Nonostante alcuni tentativi di avvicinamento, «i confini tra politica e cultura sono diventati steccati alti e solidi, quasi invalicabili, rendendo difficile il dialogo e, a maggior ragione, il movimento tra due universi». Nel momento in cui questi mondi paralleli sono venuti a contatto, i risultati non sono stati sempre dei migliori: «Gli intellettuali (umanisti) hanno oscillato dunque tra l'ambizione di entrare nelle grazie del leader mostrandosi più realisti del re e l'istinto di ritirarsi sdegnati dall'arena del dibattito politico. La politica, per conto suo, ha ondeggiato in modo altrettanto schizofrenico tra l'esibizione di un profondo disprezzo nei confronti degli intellettuali e la scelta opposta di consegnarsi mani e piedi all'intervento salvifico degli uomini e delle donne di cultura».

Da qui la conclusione di Caravale che individua in questo «doppio movimento schizofrenico», «il cortocircuito tra società civile e classe dirigente politica che ha segnato la storia italiana degli ultimi trent'anni». L'avvento dei social network ha avuto un impatto significativo tanto nella politica quanto nella visione del ruolo dell'intellettuale passando da una concezione verticale del dibattito pubblico a una nuova orizzontalità.

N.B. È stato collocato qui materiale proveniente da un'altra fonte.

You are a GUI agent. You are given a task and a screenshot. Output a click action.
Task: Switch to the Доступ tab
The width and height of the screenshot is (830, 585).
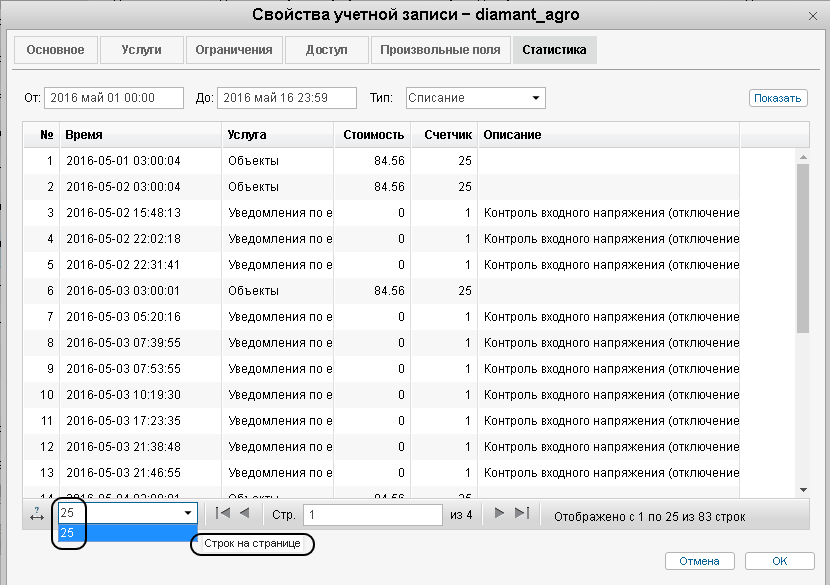coord(327,50)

La distanza tra il mondo culturale e quello politico, può rappresentare «un'inedita opportunità affinché gli intellettuali ritrovino le condizioni per riflettere sui principali temi dell'agenda politica da posizioni di autonomia nei confronti della politica stessa». Al contrario, «occorre che la politica dismetta quella pregiudiziale antintellettuale che ha troppo spesso fatto propria».